When the conditions are just right, the Kruskal-Wallis test is a reliable and straightforward choice. You need to run it, check the p-value, and follow up with Dunn's test if you need to know which groups are behind the difference.
Is your knowledge of statistics a bit rusty? Take our Introduction to Statistics course and get back on track in a single afternoon.
Kruskal-Wallis Test FAQs
What is the Kruskal-Wallis test used for?
The Kruskal-Wallis test is used to compare three or more independent groups when you can't assume your data follows a normal distribution. It's a nonparametric alternative to ANOVA that works on ranked data instead of raw values. You'll find it useful in situations where distributions are skewed or data is ordinal.

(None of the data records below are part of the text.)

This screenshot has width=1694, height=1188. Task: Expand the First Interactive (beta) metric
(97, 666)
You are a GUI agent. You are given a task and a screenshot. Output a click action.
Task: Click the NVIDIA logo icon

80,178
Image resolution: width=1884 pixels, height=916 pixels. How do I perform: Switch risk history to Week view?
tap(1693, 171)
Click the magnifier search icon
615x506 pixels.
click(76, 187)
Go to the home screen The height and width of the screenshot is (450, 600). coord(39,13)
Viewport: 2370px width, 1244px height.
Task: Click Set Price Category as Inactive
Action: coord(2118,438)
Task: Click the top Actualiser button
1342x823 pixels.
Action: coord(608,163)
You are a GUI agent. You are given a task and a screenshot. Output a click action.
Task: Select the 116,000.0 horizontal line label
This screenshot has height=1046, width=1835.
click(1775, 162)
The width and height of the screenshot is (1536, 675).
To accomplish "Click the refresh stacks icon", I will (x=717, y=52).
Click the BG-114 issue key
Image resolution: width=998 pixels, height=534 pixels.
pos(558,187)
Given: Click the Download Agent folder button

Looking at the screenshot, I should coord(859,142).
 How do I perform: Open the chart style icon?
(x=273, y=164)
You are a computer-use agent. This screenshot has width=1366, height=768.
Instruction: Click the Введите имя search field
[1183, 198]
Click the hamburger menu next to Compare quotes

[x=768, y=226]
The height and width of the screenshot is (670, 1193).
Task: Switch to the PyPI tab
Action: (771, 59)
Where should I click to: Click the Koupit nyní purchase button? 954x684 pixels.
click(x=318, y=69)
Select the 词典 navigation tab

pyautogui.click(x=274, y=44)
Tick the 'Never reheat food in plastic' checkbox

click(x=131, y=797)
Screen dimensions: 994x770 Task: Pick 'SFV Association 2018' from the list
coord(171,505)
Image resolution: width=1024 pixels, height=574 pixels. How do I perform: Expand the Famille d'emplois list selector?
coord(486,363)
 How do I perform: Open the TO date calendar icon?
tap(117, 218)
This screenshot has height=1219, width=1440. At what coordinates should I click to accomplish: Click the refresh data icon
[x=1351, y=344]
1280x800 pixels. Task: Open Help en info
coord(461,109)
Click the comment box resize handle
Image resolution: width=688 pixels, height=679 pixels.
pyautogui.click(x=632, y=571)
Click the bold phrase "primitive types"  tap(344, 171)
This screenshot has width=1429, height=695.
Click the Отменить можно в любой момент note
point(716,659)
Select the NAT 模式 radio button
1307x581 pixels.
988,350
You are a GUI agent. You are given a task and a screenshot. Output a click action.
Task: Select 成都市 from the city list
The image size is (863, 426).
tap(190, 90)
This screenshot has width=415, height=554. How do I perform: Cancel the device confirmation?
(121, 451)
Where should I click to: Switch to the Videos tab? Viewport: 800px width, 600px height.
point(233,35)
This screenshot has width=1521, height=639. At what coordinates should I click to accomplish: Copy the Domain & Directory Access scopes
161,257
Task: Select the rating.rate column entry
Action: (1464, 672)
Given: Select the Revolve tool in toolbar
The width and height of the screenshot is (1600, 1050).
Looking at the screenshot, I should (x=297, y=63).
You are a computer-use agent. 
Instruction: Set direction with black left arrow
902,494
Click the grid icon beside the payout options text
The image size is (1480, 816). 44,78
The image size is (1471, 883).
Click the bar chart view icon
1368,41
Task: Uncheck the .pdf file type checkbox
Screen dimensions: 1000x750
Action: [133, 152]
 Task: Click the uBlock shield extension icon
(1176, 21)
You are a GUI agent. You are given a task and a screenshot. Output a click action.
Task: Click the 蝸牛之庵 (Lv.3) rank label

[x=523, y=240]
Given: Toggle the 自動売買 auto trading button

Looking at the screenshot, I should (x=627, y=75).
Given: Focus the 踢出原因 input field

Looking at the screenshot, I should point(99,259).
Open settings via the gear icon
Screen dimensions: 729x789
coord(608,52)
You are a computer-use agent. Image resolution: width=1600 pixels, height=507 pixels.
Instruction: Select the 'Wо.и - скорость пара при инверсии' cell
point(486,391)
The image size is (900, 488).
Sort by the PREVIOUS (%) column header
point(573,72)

What does a significant Kruskal-Wallis result mean?
A significant result - typically p < 0.05 - means at least one group differs from the others. It doesn't tell you which groups are different, just that they're not all the same. To find out which pairs are behind the difference, you need to follow up with a post hoc test like Dunn's test.
What are the assumptions of the Kruskal-Wallis test?
The test requires independent samples, meaning observations in one group don't influence observations in another. Your data needs to be ordinal or continuous - something you can rank. If you want to interpret results as a comparison of medians, the groups should also have similar distribution shapes.
What is the difference between the Kruskal-Wallis test and the Mann-Whitney U test?
The Mann-Whitney U test compares two independent groups, while the Kruskal-Wallis test extends that approach to three or more groups. Both work on ranked data and don't assume normality. If you only have two groups, Mann-Whitney U is the right choice - Kruskal-Wallis is its multi-group equivalent.
When should you use Dunn's test after Kruskal-Wallis?
Run Dunn's test when your Kruskal-Wallis result is significant and you need to know which specific pairs of groups differ. It performs pairwise comparisons between all groups and adjusts the p-values to reduce the chance of false positives. In Python, scikit_posthocs.posthoc_dunn() does this, and in R, the dunn.test package gives you the same functionality.